[Stored data]
---+---

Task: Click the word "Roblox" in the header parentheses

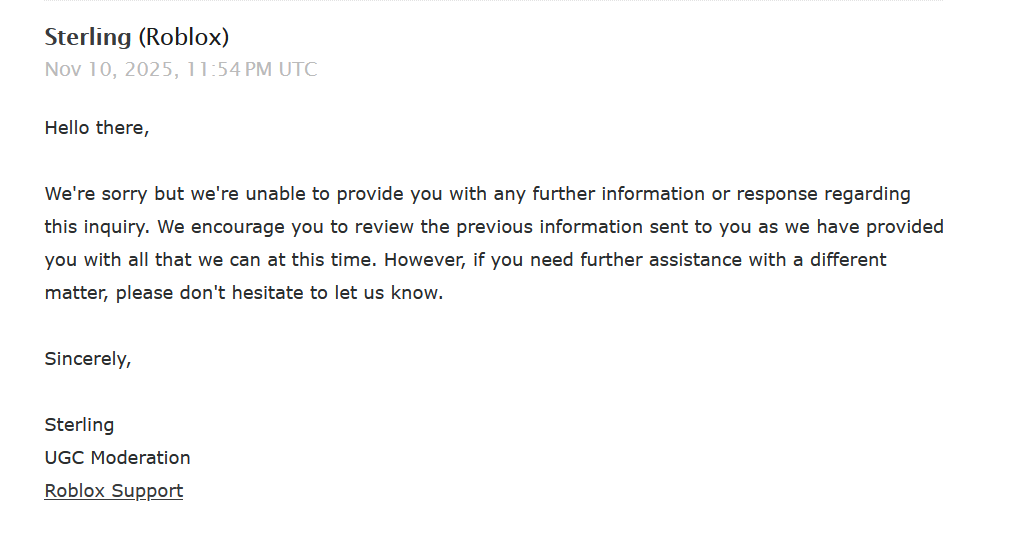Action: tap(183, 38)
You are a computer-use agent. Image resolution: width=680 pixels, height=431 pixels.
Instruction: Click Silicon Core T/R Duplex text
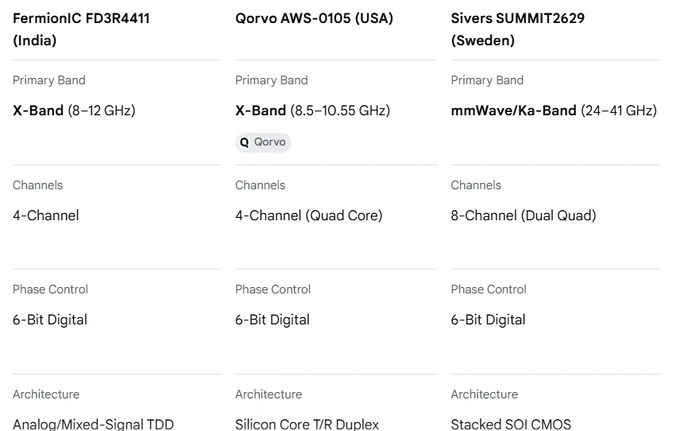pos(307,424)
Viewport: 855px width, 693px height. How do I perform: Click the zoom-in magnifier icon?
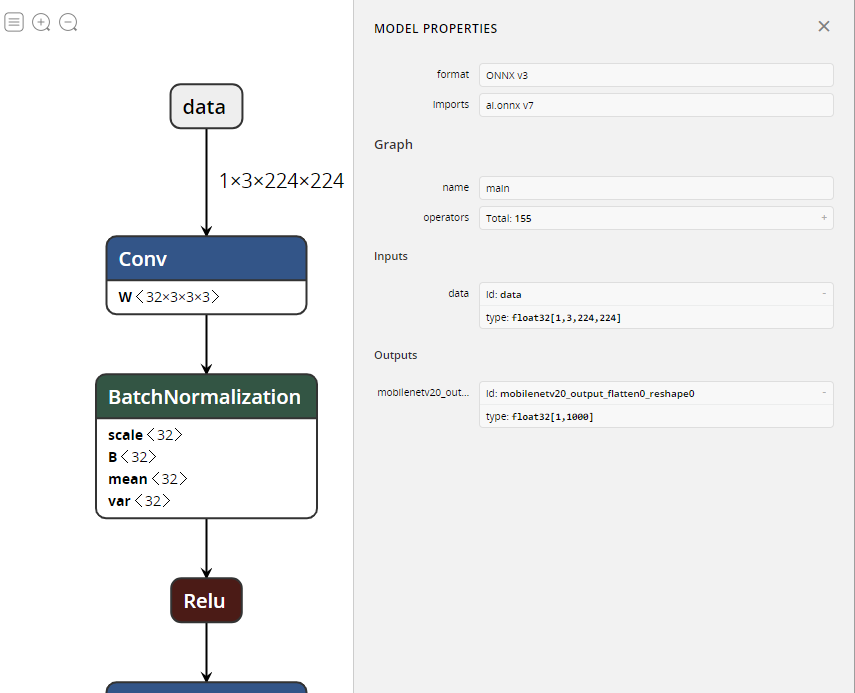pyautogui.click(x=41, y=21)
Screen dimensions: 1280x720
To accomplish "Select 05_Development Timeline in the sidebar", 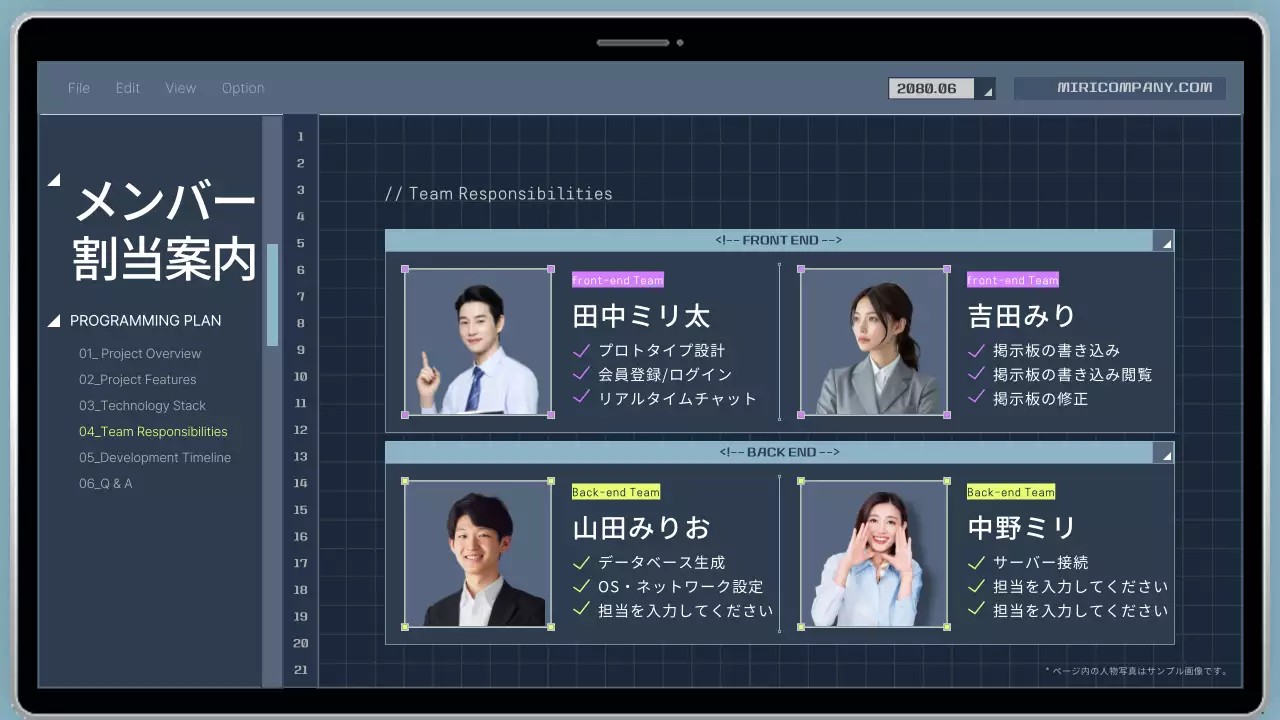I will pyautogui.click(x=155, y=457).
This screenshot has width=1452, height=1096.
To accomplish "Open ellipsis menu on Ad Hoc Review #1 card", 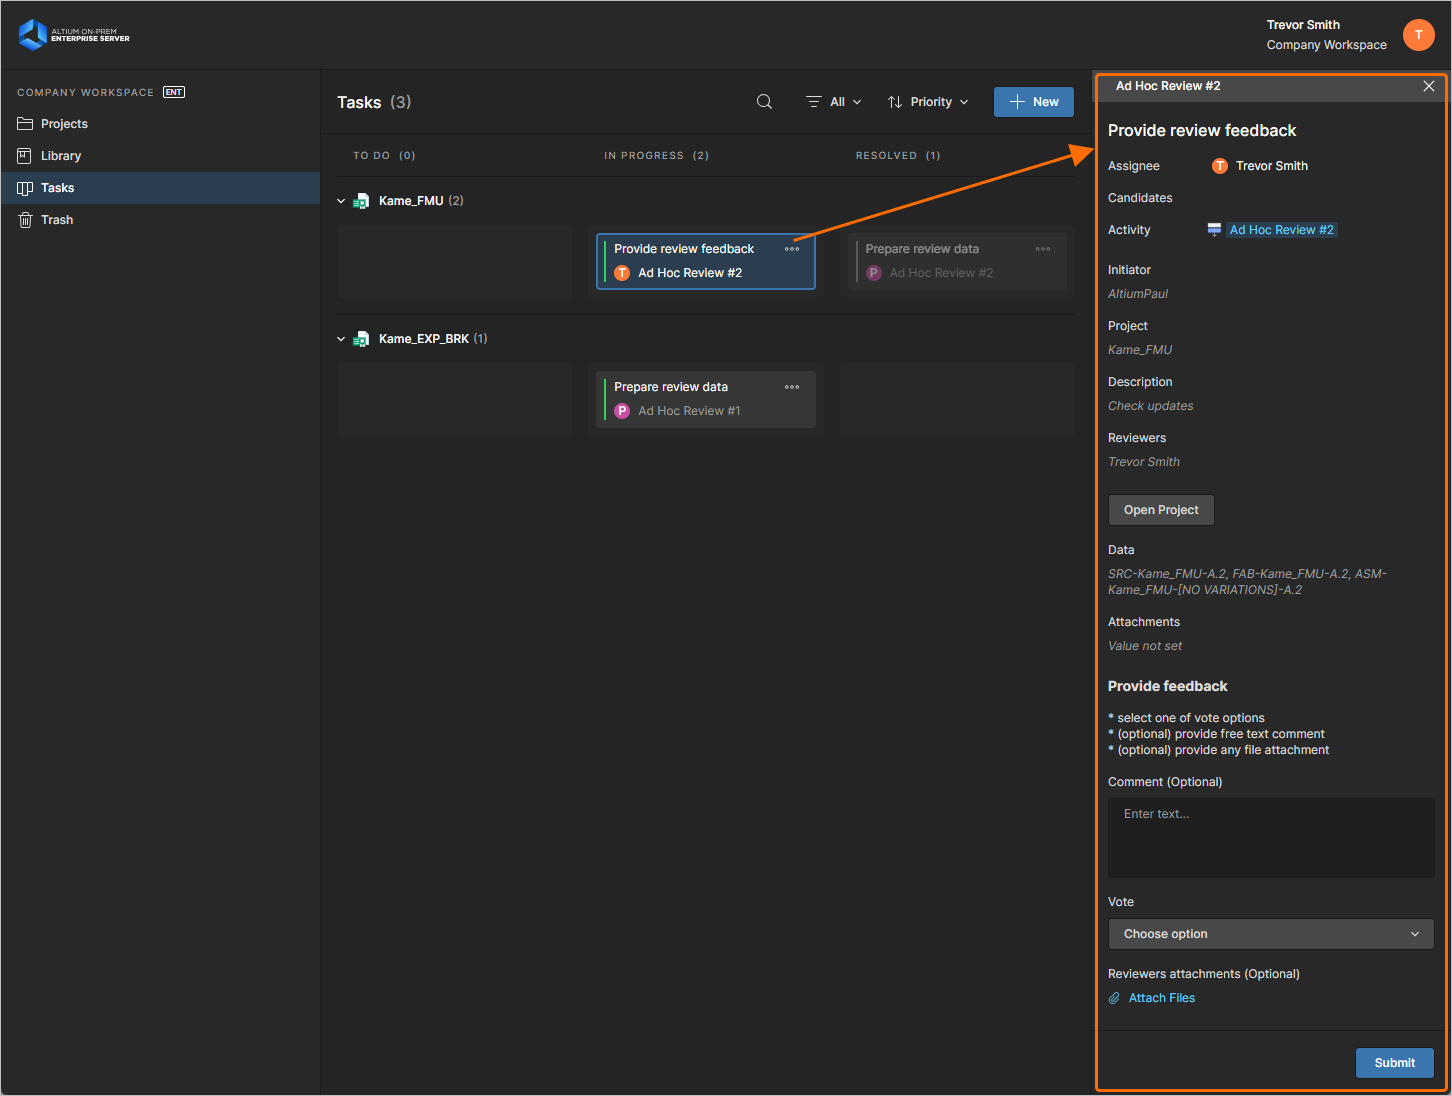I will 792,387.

---+---

» **Task instructions**
In the records above, find the line with "You are a computer-use" and the line with "Screen dimensions: 1280x720"; please transcribe exactly those two lines and all lines between them, omitting any picture.

» **Exercise output**
You are a computer-use agent. Image resolution: width=680 pixels, height=431 pixels.
Instruction: Click Silicon Core T/R Duplex text
pos(307,424)
Viewport: 855px width, 693px height. How do I perform: Click the zoom-in magnifier icon?
pyautogui.click(x=41, y=21)
Screen dimensions: 1280x720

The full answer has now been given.